If you see just one historical site outside of downtown, make it this imposing fortress — the oldest masonry fort in the U.S. — finished by the Spanish in 1565 and later used during the Revolutionary and Civil wars.
Kids feel like true explorers wandering through the now-dry moats and peering out to sea from the turrets. Time your visit for Friday through Sunday to hear canon-firing demonstrations thunder through the air.
Make sure to explain to the kids that the walls, 16 feet thick, were able to withstand British cannonball fire thanks to the absorbent qualities of the Florida coquina (a soft limestone made with shells and coral) used to build them.
Bonus: Kids 15 and under get free admission when accompanied by an adult.
For a good overview of all there is to do in town when you arrive, pile everyone aboard the Old Town Trolley for a roll-through tour of St. Augustine’s highlights. The ride couldn’t be more convenient for Casa Monica guests. One of the trolley tours stops is located across from the hotel.
The open-air trolley pulls several compartments behind it along the bricked streets of town, making 23 stops along a route that takes in highlights like the Old Jail, Castillo de San Marcos, St. Augustine’s oldest house and the Fountain of Youth. An entertaining narrative from your driver along the way makes the history lessons go down easy.
Tickets are good for three consecutive days and include on-and-off privileges, making this a convenient way to get around town, too. Pinching pennies? Admission to the St.
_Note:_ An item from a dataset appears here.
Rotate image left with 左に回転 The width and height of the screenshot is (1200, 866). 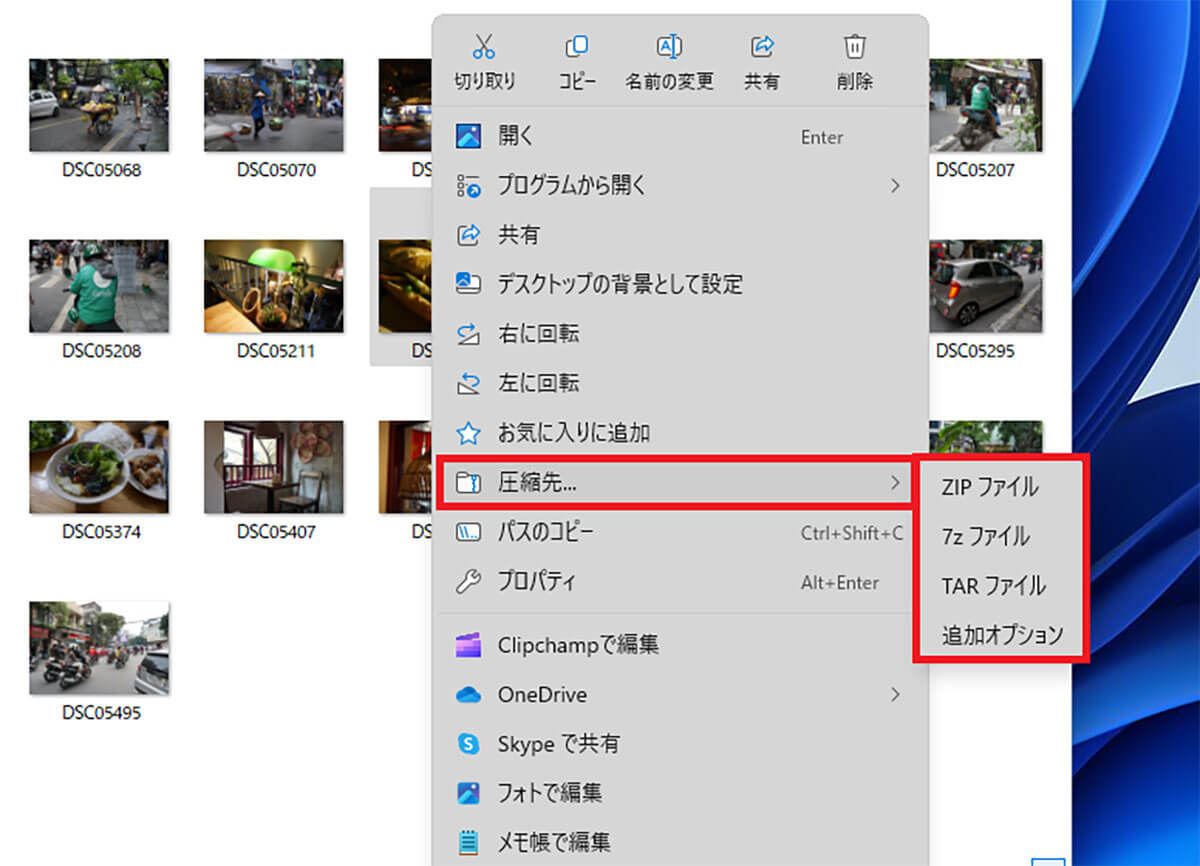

Augustine History Museum is included in your fare.
While it only dates to 1874 — youthful by St. Augustine’s standards — this candy-striped black-and-white lighthouse and accompanying maritime museum on Anastasia Island have much fascinating history to share.
Tire the kids out with a climb of 219 steps up the tower for views overlooking Matanzas Bay and the Atlantic Ocean. Then visit the watchkeeper’s house, now a museum, to see artifacts from doomed ships that wrecked in the area.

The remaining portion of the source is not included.